* [Consigne 1]
Répondez aux questions suivantes à partir du texte sur l'alimentation végétarienne et végétalienne.
(a) De quels nutriments les végétaliens peuvent-ils manquer ?
(b) Combien d'acides aminés sont dits essentiels ?
(c) De quels aliments les végétariens mangent-ils davantage, selon Fanny Merminod ?
* [Consigne 2] Poursuivez le texte sur l'alimentation végétarienne et végétalienne à partir de sa dernière phrase.

Sans œufs et sans lait, les végétaliens peuvent eux manquer de vitamine B12, d’iode, de calcium et de zinc (lire encadré). Il y a donc un risque réel qu’ils soient dépendants de compléments alimentaires pour pallier ce fait. Ces personnes « doivent être des consommateurs très conscients en ce qui concerne l’alimentation et faire des contrôles pour vérifier qu’elles ne connaissent pas ces carences », recommande le spécialiste.
Prise de conscience
La qualité des protéines qu’ils ingèrent est un autre élément auquel doivent être attentifs les végétaliens. Neuf acides aminés sont dits essentiels car nous ne pouvons presque pas les synthétiser dans notre corps. Les protéines animales ont l’avantage de contenir l’ensemble de ces acides aminés essentiels en quantité suffisante, elles sont donc dites de haute qualité. Les protéines d’origine végétale, par contre, ne comportent pas certains acides aminés essentiels, explique Fanny Merminod. Il faut donc combiner plusieurs sources de protéines végétales, par exemple en associant céréales et légumineuses (lentilles, pois chiches, haricots, soja, entre autres), pour obtenir la même qualité nutritionnelle.
Il est important de porter une certaine vigilance à son alimentation si l’on est végétarien, encore davantage si l’on est végétalien. Mais les professionnels apprécient cette prise de conscience. «J’observe que de nombreuses personnes se rendent compte que l’alimentation est leur premier médicament, confie le Dr Samaras. Ils veulent mieux manger et comprendre quels aliments leur conviennent le mieux, c’est dans ce cadre que beaucoup décident de devenir végétariens.»
Les omnivores aussi peuvent bénéficier d’une telle réalisation. Une des raisons de la mortalité moindre des végétariens est qu’ils mangent davantage de fruits, de légumes et de légumineuses, rappelle Fanny Merminod, ce qui diminue leur risque cardiovasculaire et de certains cancers. Or, «une personne omnivore qui adopterait un tel régime tout en continuant à manger de la viande de manière raisonnable bénéficierait également de ces bienfaits».

* [Données]
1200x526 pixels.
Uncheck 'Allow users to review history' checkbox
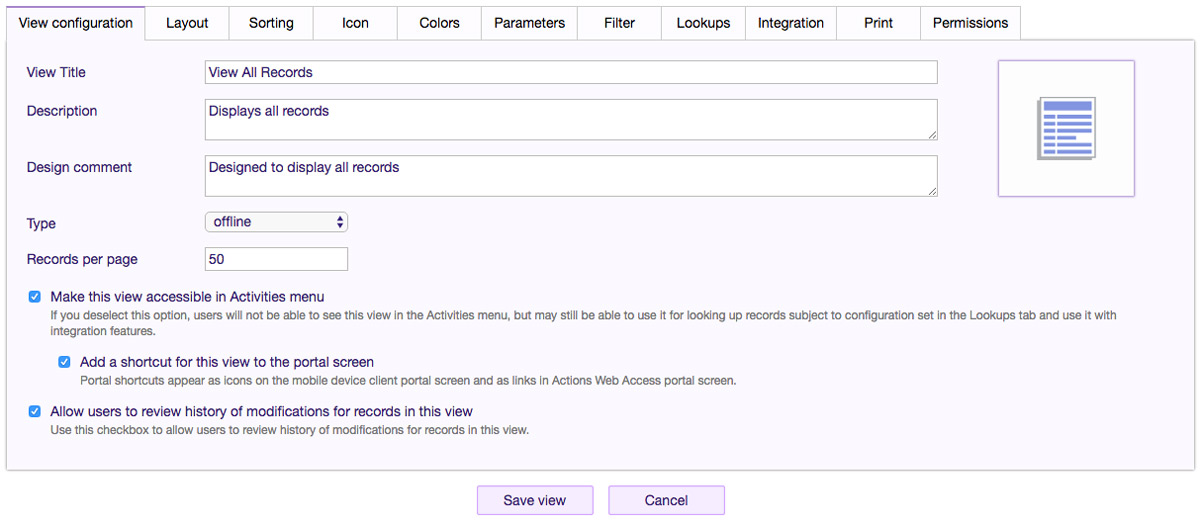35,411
--
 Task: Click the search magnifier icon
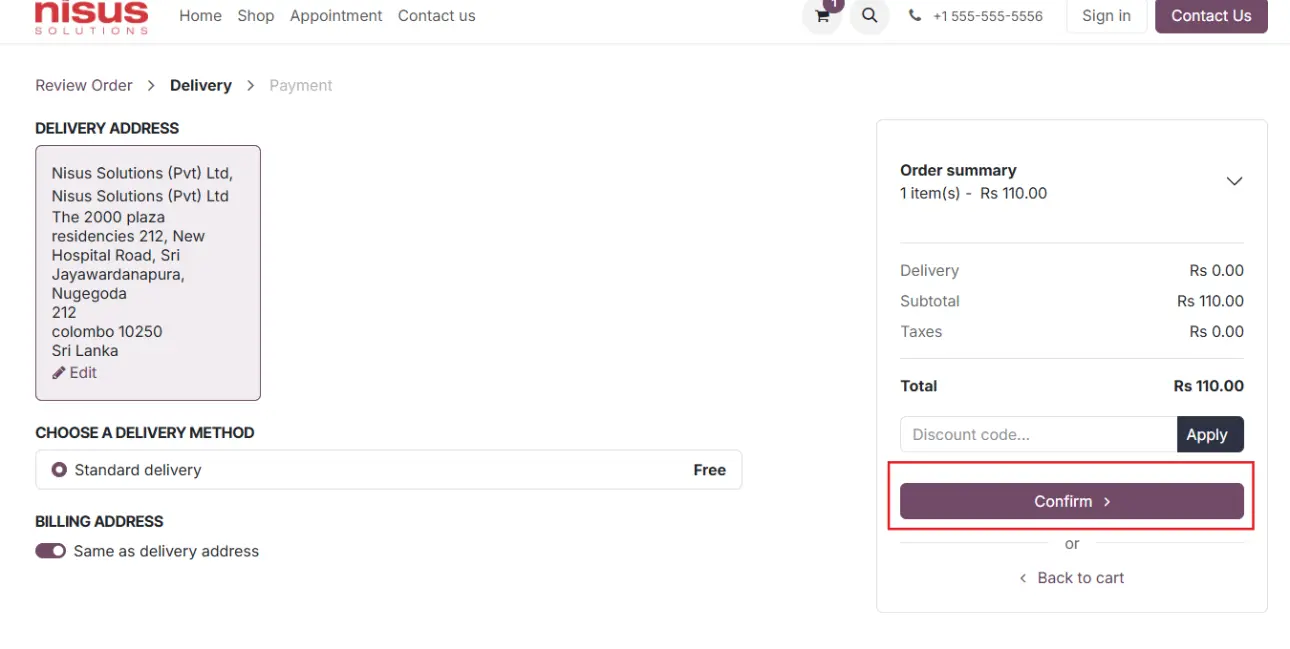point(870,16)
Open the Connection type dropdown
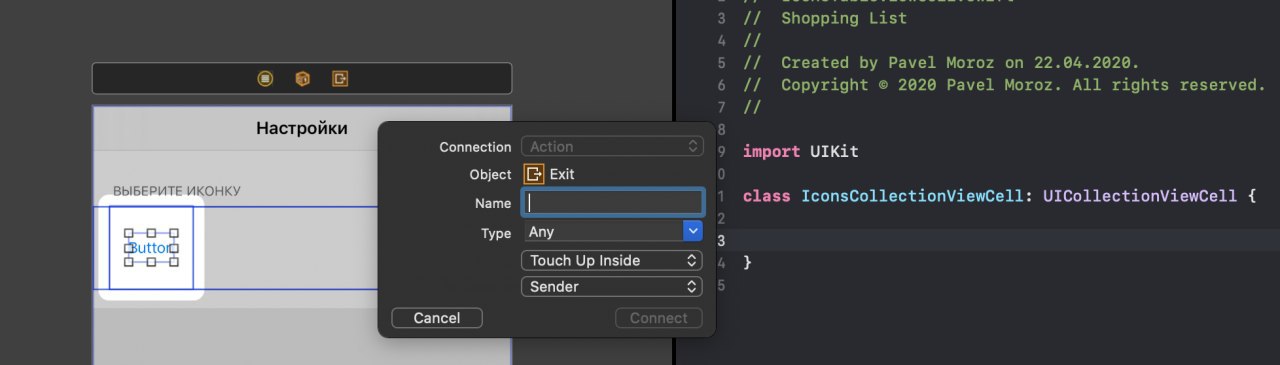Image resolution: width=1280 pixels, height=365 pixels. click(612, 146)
==
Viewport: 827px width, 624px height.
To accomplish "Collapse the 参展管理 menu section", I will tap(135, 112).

* [Réponse attendue 1]
(a) De vitamine B12, d'iode, de calcium et de zinc.
(b) Neuf.
(c) De fruits, de légumes et de légumineuses.

* [Réponse attendue 2]
Enfants et seniors: prudence
Si pour les adultes en bonne santé, le régime végétarien ne pose pas de problème particulier, il n’en va pas de même pour les enfants en croissance qui ont des besoins nutritionnels spécifiques. Ainsi, pour le Dr Samaras, l’idéal pour un enfant qui veut être végétarien serait de consommer aussi du poisson. «Cela garantit un apport suffisant d’acides gras oméga-3, notamment de l’acide dit DHA qu’on trouve rarement dans le monde végétal. Or, il est très important pour la croissance du système nerveux.» «Il faut bien suivre la courbe de croissance d’un enfant ovo-lacto-végétarien, prévient Fanny Merminod, et parler de son régime à son pédiatre. La consultation d’un diététicien est utile pour évaluer les apports de l’alimentation de l’enfant et éviter des carences, par exemple en protéines, fer et vitamine B12. C’est aussi l’occasion de discuter avec les parents des repas, puisqu’il se peut qu’ils ne soient pas végétariens eux-mêmes.»
Un régime végétalien est par contre «absolument à proscrire pour les enfants, martèle Dimitrios Samaras. Les carences en oméga-3 et en taurine qu’ils peuvent provoquer ont un impact négatif sur la stature et le poids.» La prudence est aussi de mise pour les personnes âgées. «Ce n’est pas parce que l’on prend de l’âge que l’on a besoin de moins de protéines, explique Fanny Merminod. Bien au contraire, il en faut et de bonne qualité pour limiter la perte musculaire et osseuse.» Les seniors végétariens ont donc tout à gagner à discuter de leurs apports en protéines avec leur médecin.